## REQUIREMENT
I need the lines below from the one with "Customer Care (1062, 171)" down to the one with "Promotions (662, 1153)" reproduced exactly, both ends included, and nothing else.

** RECORD EXCERPTS follows **

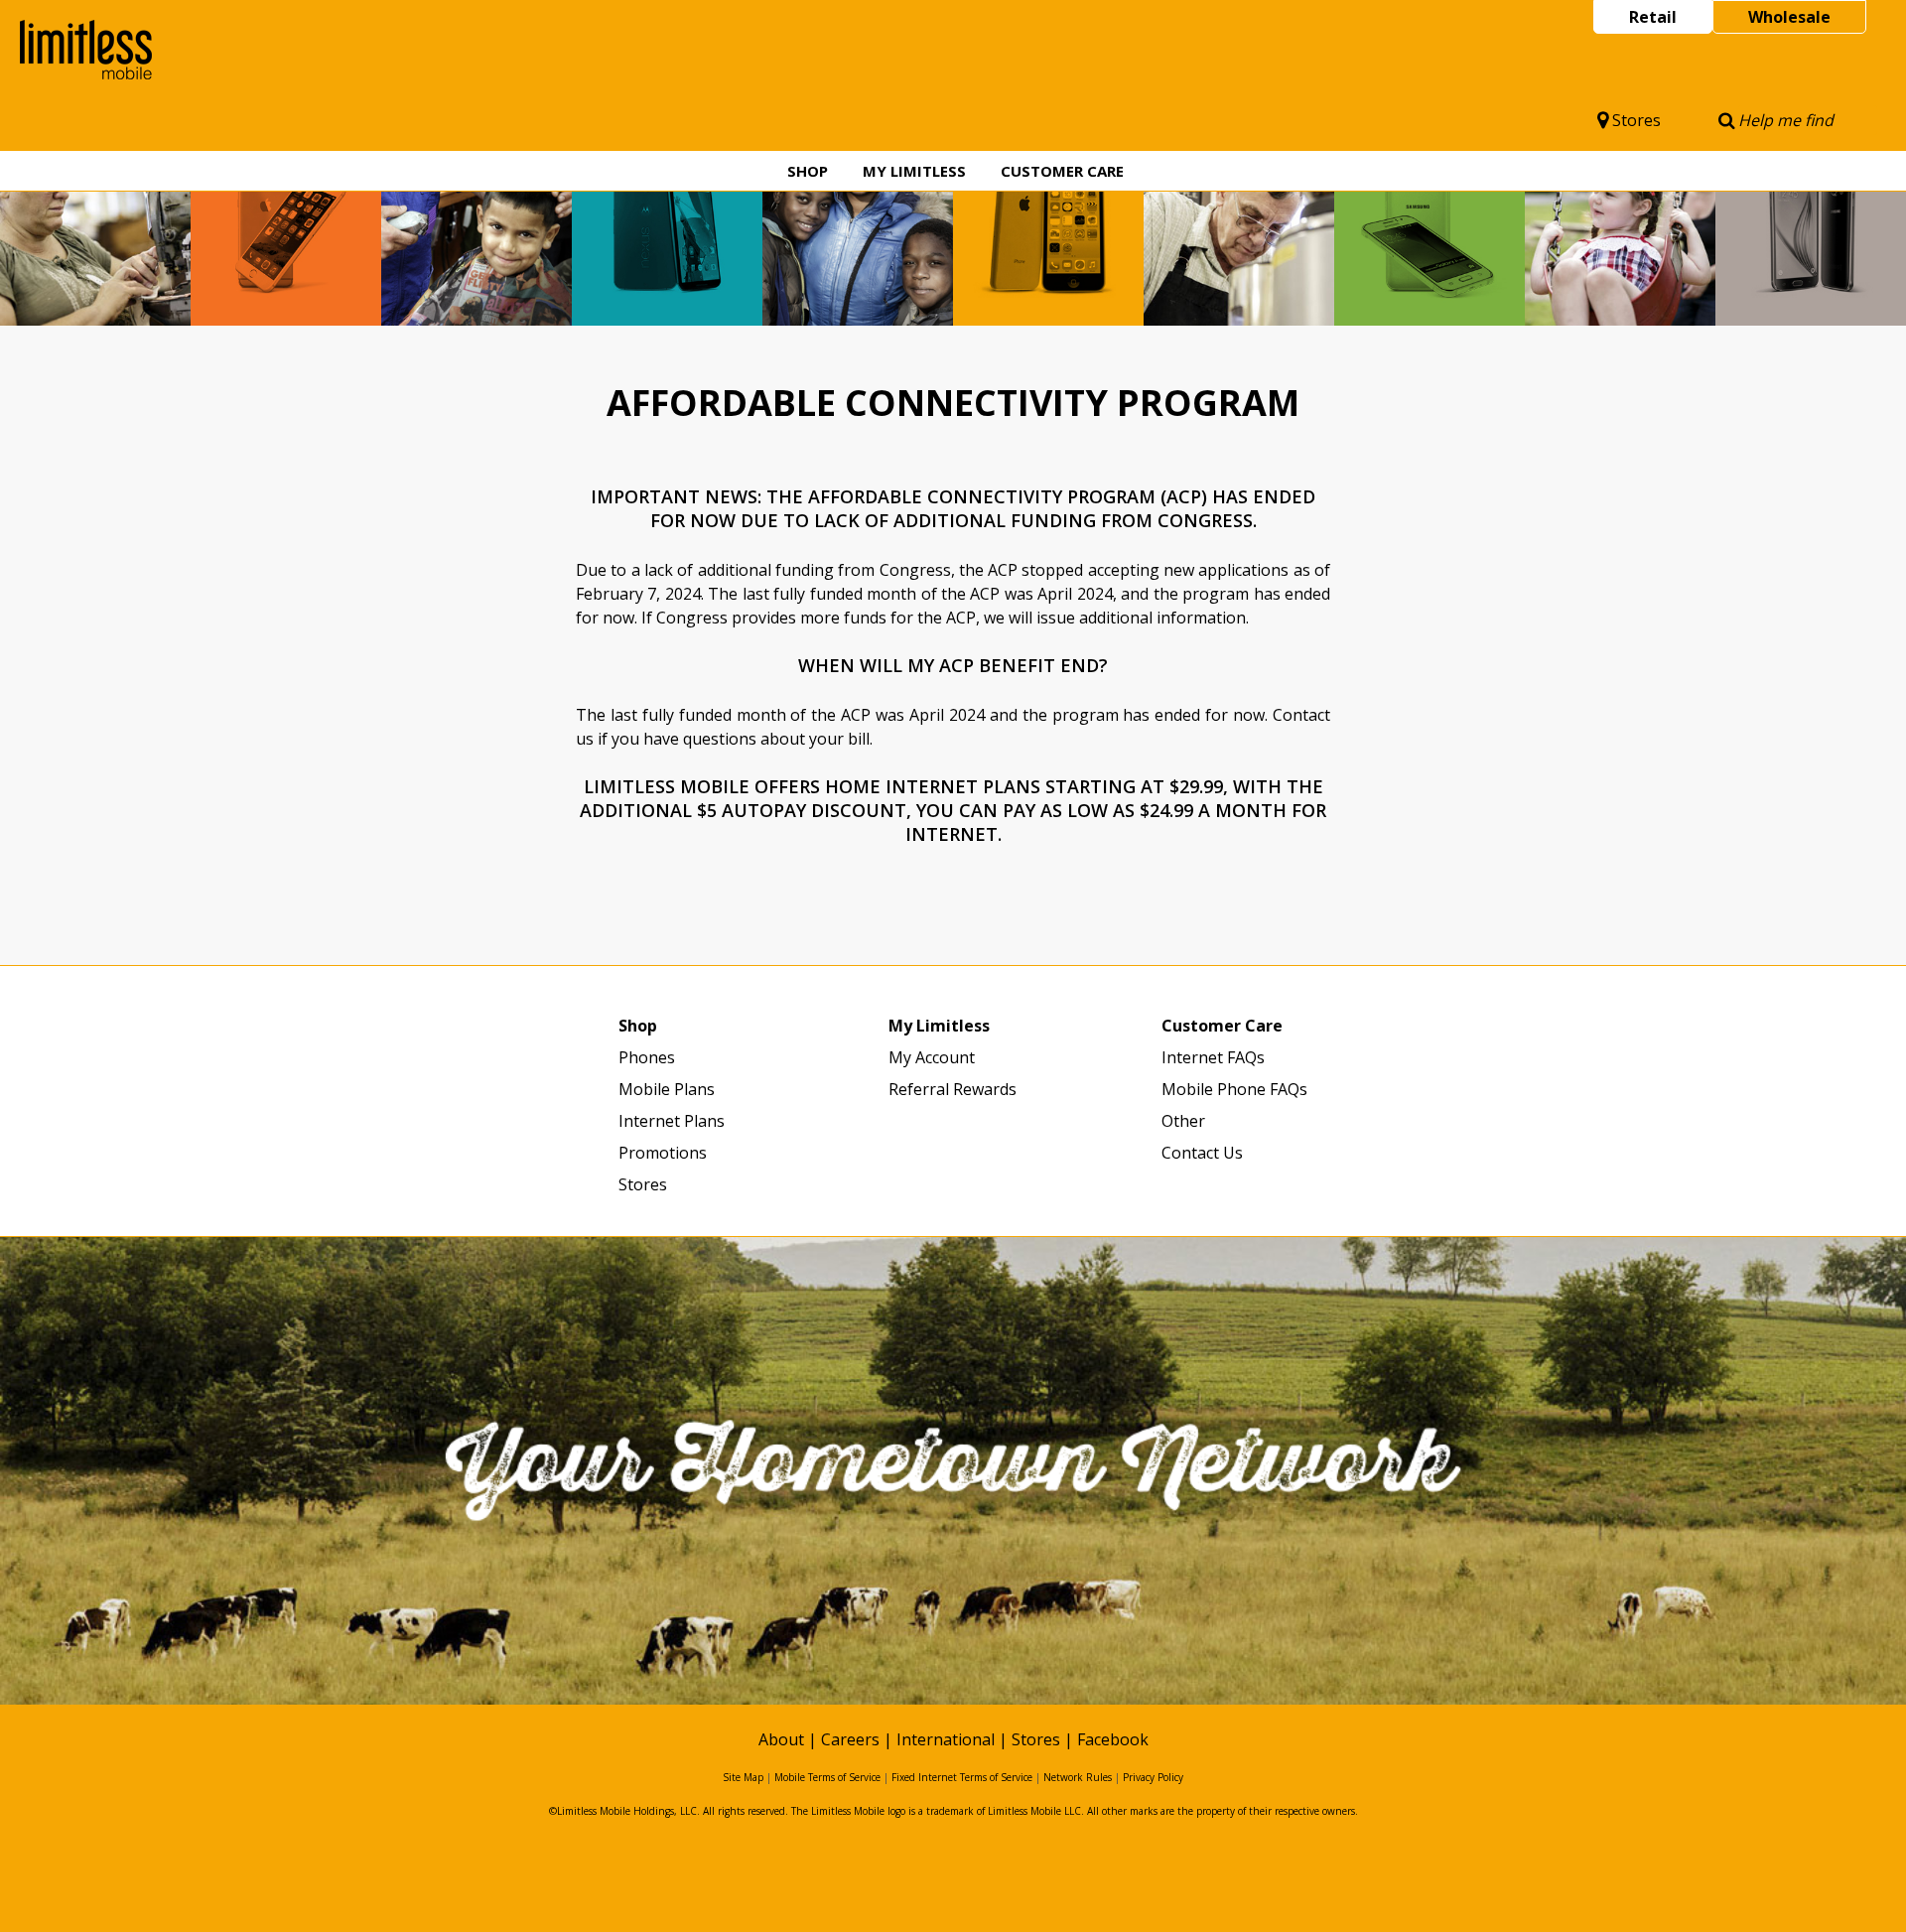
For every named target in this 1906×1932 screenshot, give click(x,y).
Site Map (743, 1777)
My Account (931, 1057)
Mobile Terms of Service (827, 1777)
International (945, 1739)
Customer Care (1062, 171)
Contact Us (1202, 1153)
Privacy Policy (1153, 1777)
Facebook (1113, 1739)
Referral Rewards (952, 1089)
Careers (850, 1739)
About (781, 1739)
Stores (1636, 120)
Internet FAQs (1213, 1057)
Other (1183, 1121)
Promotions (662, 1153)
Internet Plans (671, 1121)
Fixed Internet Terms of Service (961, 1777)
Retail (1653, 17)
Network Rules (1077, 1777)
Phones (646, 1057)
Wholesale (1789, 17)
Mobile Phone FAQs (1234, 1089)
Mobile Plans (666, 1089)
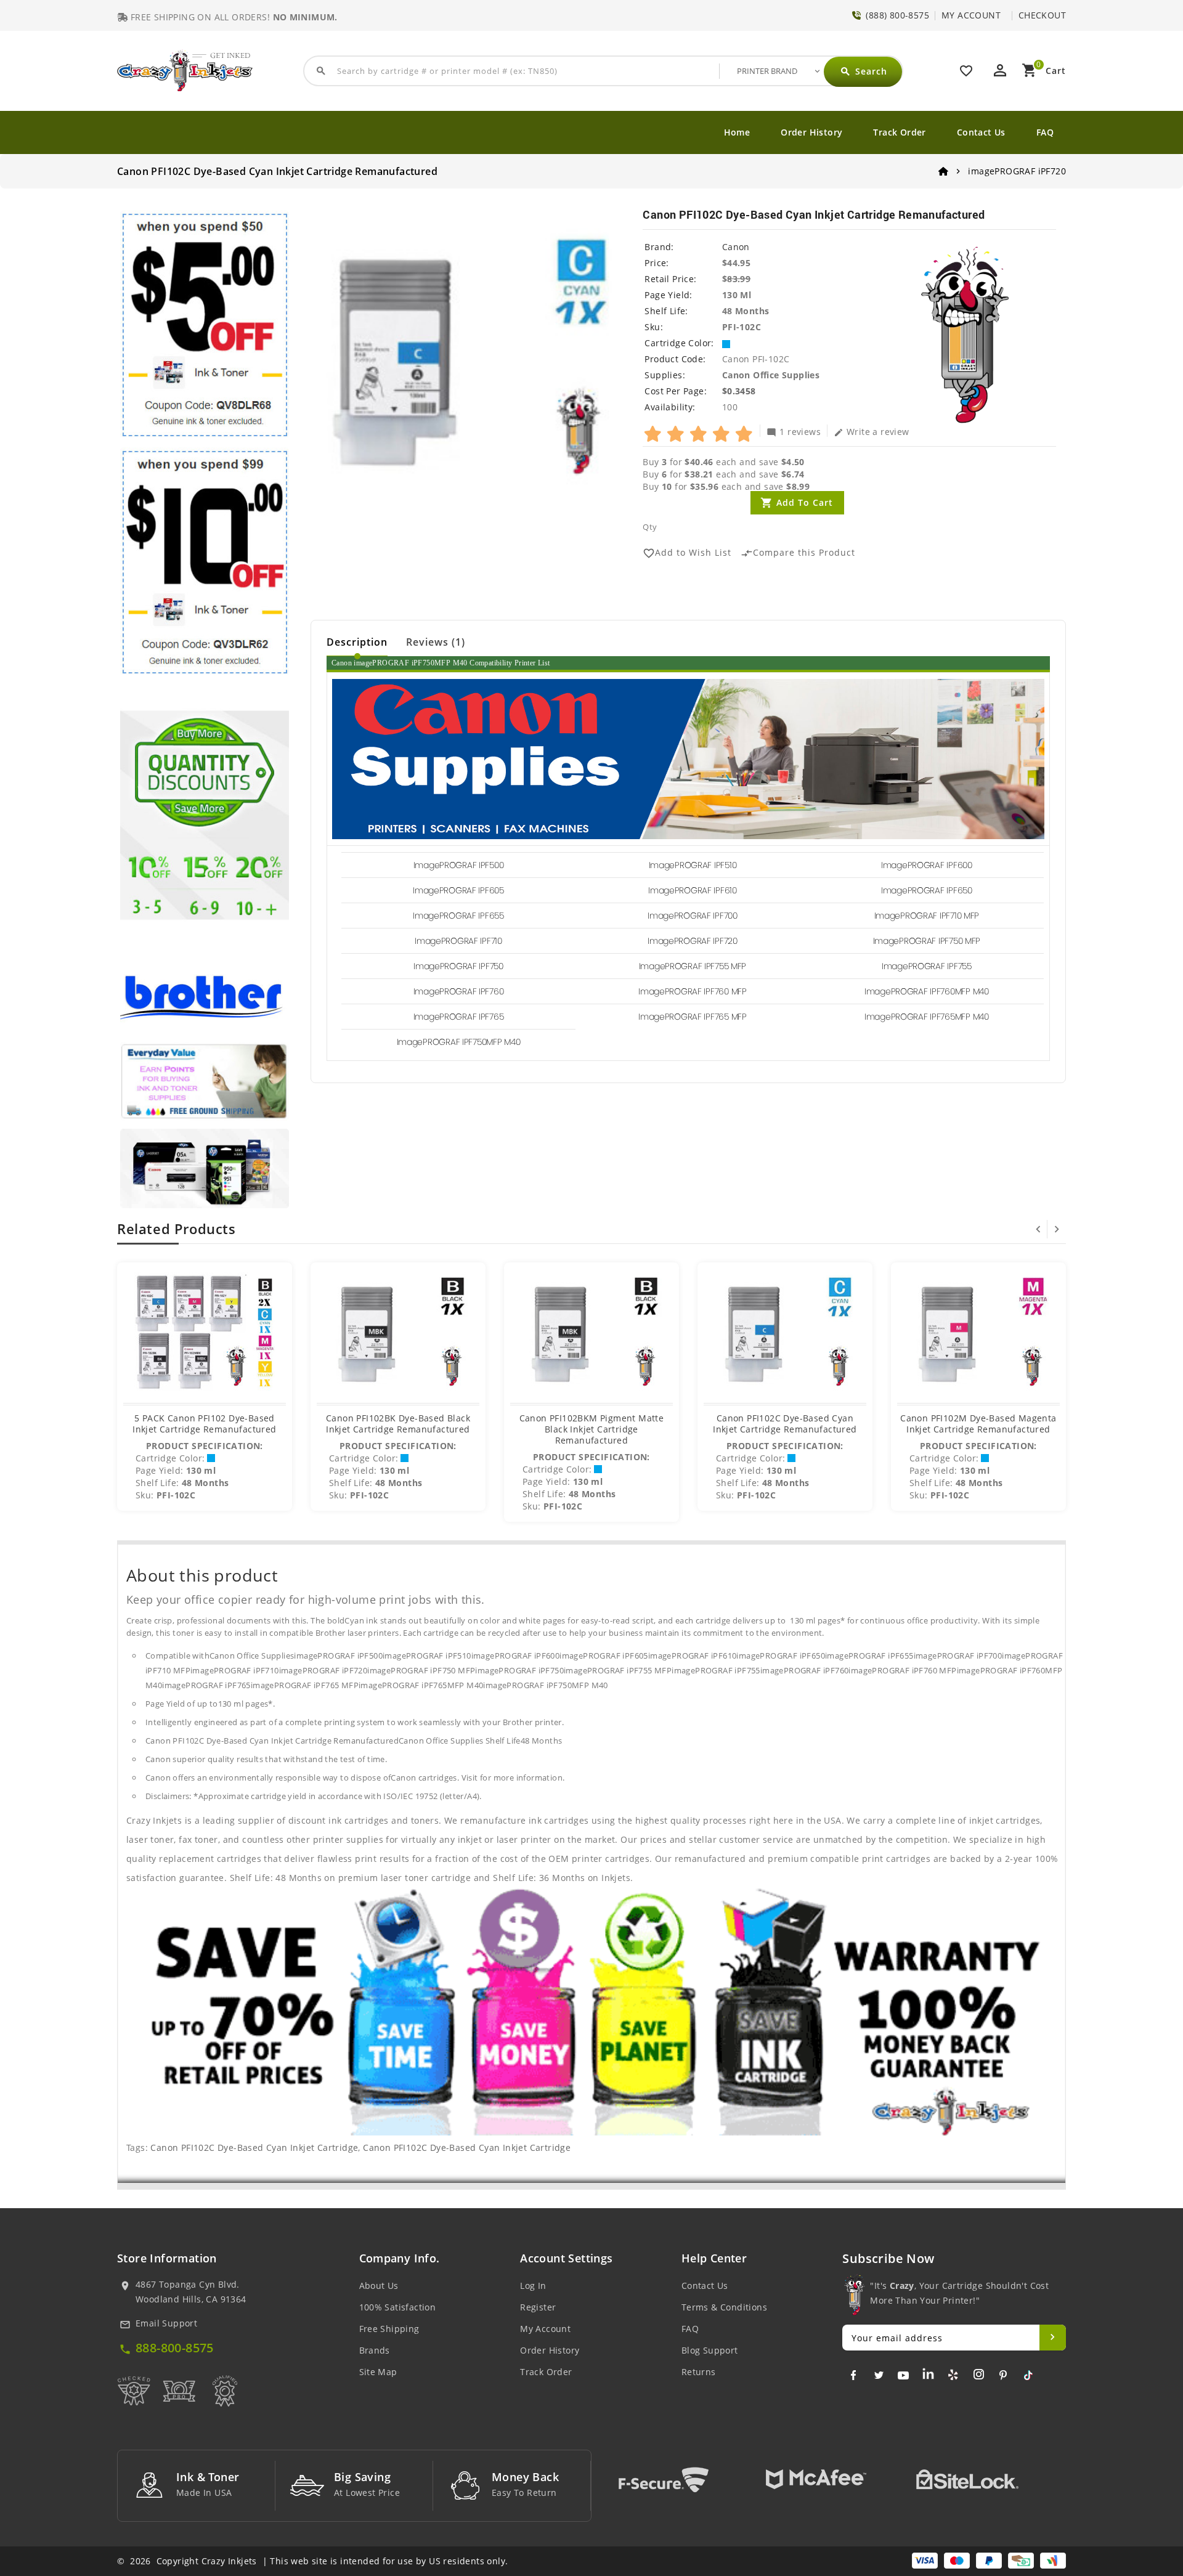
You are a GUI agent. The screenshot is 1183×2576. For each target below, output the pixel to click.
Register (538, 2307)
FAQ (1045, 132)
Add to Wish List (687, 552)
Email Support (166, 2323)
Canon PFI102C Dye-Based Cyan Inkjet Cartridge (254, 2147)
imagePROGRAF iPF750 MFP (927, 941)
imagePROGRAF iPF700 (693, 915)
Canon (736, 247)
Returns (698, 2372)
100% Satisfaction (397, 2307)
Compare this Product (798, 552)
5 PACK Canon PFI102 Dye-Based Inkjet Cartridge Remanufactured (204, 1423)
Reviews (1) (435, 642)
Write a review (871, 431)
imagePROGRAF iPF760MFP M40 (926, 991)
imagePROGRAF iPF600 (926, 865)
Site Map (378, 2372)
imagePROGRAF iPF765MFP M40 (926, 1016)
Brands (374, 2350)
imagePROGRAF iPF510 (693, 865)
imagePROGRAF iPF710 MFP (927, 915)
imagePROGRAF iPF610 (692, 890)
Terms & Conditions (724, 2307)
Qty (650, 526)
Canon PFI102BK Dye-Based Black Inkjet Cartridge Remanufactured (398, 1423)
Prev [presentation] (1038, 1229)
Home (737, 132)
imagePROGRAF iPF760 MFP (692, 991)
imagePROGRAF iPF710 (458, 941)
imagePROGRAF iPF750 (458, 966)
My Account (545, 2328)
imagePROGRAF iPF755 (927, 966)
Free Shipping (389, 2328)
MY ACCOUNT (971, 15)
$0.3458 (739, 391)
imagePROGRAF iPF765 (458, 1016)
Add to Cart (804, 502)
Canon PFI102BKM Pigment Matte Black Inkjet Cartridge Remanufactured (591, 1429)
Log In (533, 2285)
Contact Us (981, 132)
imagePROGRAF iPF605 (458, 890)
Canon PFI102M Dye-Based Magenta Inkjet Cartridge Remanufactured (978, 1423)
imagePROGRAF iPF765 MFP (692, 1016)
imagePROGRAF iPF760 (458, 991)
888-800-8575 (175, 2347)
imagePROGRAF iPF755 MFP (693, 966)
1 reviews (793, 431)
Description (357, 642)
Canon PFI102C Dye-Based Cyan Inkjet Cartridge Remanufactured (784, 1423)
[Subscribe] (1052, 2337)
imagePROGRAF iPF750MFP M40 (459, 1042)
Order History (811, 132)
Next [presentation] (1056, 1229)
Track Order (899, 132)
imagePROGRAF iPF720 (693, 941)
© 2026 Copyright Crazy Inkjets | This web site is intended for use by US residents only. (312, 2561)
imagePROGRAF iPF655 (458, 915)
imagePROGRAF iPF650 (926, 890)
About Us (379, 2285)
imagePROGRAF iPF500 (458, 865)
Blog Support (709, 2350)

** End of RECORD EXCERPTS **

## YOUR RESPONSE
Customer Care (1062, 171)
Contact Us (1202, 1153)
Privacy Policy (1153, 1777)
Facebook (1113, 1739)
Referral Rewards (952, 1089)
Careers (850, 1739)
About (781, 1739)
Stores (1636, 120)
Internet FAQs (1213, 1057)
Other (1183, 1121)
Promotions (662, 1153)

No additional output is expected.